Well that was easier than expected!
After a chat with my supervisor, we wanted to see where the significantly differentially expressed (SDE) genes lie on this distribution.


In [None]:
sigGenes = df[df['padj']<=0.05]
sigGenes

We only have 19 SDE genes.
I'll plot their 'distribution'.

In [None]:
sns.distplot(sigGenes['log2FoldChange'],bins = 10, kde=False, color='blue')
plt.savefig('figures/sigGenes_hist.pdf')

I would like to overlay these SDE genes over my original ditribution plot. To do so, I will try make this histogram have the same number of bins and range. 
distplot automatically calculates the number of bins required using the [Freedman Dioaconis rule]
(https://en.wikipedia.org/wiki/Freedman%E2%80%93Diaconis_rule). 

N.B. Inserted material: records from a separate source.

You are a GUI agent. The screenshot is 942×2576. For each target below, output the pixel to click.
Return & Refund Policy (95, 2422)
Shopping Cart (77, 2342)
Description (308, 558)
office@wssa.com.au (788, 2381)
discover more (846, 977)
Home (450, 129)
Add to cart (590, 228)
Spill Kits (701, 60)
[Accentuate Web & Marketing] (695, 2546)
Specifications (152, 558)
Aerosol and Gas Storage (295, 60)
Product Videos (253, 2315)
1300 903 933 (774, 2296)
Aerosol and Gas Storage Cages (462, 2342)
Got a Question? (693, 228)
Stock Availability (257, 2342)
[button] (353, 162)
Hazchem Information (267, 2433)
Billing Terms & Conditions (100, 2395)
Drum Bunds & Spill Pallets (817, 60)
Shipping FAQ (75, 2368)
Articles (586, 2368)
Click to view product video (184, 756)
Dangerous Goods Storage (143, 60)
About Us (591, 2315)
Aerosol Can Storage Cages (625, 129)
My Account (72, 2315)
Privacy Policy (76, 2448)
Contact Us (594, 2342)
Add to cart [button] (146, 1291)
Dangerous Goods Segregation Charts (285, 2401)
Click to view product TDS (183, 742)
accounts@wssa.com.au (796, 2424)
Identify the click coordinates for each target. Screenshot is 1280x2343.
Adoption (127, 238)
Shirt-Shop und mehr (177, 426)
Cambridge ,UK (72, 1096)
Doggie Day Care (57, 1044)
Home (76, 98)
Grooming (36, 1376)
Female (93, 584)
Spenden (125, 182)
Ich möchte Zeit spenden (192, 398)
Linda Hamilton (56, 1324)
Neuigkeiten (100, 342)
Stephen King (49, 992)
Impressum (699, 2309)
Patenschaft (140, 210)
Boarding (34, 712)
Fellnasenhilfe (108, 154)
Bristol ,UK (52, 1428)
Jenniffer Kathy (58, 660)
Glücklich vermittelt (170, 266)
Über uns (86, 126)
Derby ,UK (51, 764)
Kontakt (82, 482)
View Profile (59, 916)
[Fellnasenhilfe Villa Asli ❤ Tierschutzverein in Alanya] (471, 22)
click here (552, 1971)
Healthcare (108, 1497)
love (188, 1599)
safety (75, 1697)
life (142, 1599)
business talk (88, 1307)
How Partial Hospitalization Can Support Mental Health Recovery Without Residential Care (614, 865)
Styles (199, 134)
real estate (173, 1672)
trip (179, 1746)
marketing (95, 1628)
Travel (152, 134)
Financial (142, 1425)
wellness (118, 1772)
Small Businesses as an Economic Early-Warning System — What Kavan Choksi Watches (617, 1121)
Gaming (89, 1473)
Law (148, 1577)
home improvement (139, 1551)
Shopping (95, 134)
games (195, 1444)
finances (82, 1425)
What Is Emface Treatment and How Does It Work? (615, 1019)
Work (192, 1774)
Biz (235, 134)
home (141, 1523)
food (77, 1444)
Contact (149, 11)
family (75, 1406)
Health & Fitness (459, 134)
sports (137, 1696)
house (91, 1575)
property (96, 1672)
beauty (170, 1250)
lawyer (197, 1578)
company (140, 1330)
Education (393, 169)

$$\text{Bin width}=2\, { \text{IQR}(x) \over{  \sqrt[3]{n}  }}$$

IQR = Inter Quartile Range

*n* = Number of observations

[This stackoverflow answer](https://stackoverflow.com/questions/57458789/get-bin-width-used-for-seaborn-plot) shows how to calculate it using the *Freedman Diaconis rule*.  

In [None]:
fc = df['log2FoldChange']
Q1 = np.quantile(fc, 0.25)
Q3 = np.quantile(fc, 0.75)
IQR = Q3 - Q1
denominator = np.cbrt(len(fc))
binWidth = 2*(IQR/denominator)
binWidth


That is the bin width. To calculate the number of bins, we divide the range of the distribution by the bin width. So I need to get the max and min fold change to get the range.

In [None]:
fcRange = max(fc) - min(fc)
print('range of fold change is: ' , fcRange)

That number makes sense when I look at the graph.  And now, the number of bins:

In [None]:
n_bins = fcRange/binWidth
n_bins

So it's either 123 or 124. I will test both and see if there is a difference. But looking at the histogram above, I doubt there are really over 100 bins...

In [None]:
sns.distplot(df['log2FoldChange'], kde=False, color='red', bins=123)

In [None]:
sns.distplot(df['log2FoldChange'], kde=False, color='red', bins=124)

Well.... They look very different from the automatically generated plot. That one used far fewer bins. In this case, and I don't know why I didn't think of this sooner, I will simply specify it manually.

In [None]:
fig, ax = plt.subplots(figsize=(7.2,4.5))


sns.distplot(sigGenes['log2FoldChange'],bins = 123, kde=False, color='blue', ax=ax)
sns.distplot(df['log2FoldChange'], kde=False, color='red', bins=123, ax=ax)
plt.ylabel('Frequency', fontsize=13)
plt.title('Histogram of log2 fold change')
plt.savefig('figures/log2foldchange_with_sigGenes.pdf')

You can see the small blue bars at the bottom of the graph (which is why I made this one so big). Perhaps a log y scale will help.

In [None]:
fig, ax = plt.subplots(figsize=(7.2,4.5))
fig.axes[0].set_yscale('log')

sns.distplot(sigGenes['log2FoldChange'],bins = 123, kde=False, color='blue', ax=ax)
sns.distplot(df['log2FoldChange'], kde=False, color='red', bins=123, ax=ax)

plt.ylabel('Log(Frequency)', fontsize=15)
plt.xlabel('log2FoldChange', fontsize=15)
plt.title('Histogram of log2 fold change with significant genes in blue',fontsize=15)
plt.savefig('figures/log2foldchange_with_sigGenes_in_logscale.pdf')

The SDE genes clearly 'avoid' small differences in expression between time points, but this makes sense when you think what consistutes significance. The gene in question would require low variation within a time point across biological replicates for a small mean difference between time points to be considered significant. 
Other than that trivial pattern, the SDE genes appear to be uniformally distributed along the log2 fold change range.
Perhaps the log2 transformation is hiding something? Let's see!

In [None]:
fig, ax = plt.subplots(figsize=(7.2,4.5))
fig.axes[0].set_yscale('log')

sns.distplot(sigGenes['FoldChange'],bins = 123, kde=False, color='blue', ax=ax)
sns.distplot(df['FoldChange'], kde=False, color='red', bins=123, ax=ax)
plt.ylabel('Log(Frequency)', fontsize=15)
plt.xlabel('Fold Change', fontsize=15)
plt.title('Histogram of fold change with significant genes in blue')
plt.savefig('figures/fold_change_with_sigGenes_in_logscale.pdf')

The lack of transformation did not seem to help.

# Conclusion
In this analysis, we see what looks like a negative binomial distribution, which is generally expected for RNA-seq data. However, the fact that we see so few SDE genes is not that surprising given that very few genes had large changes in expression.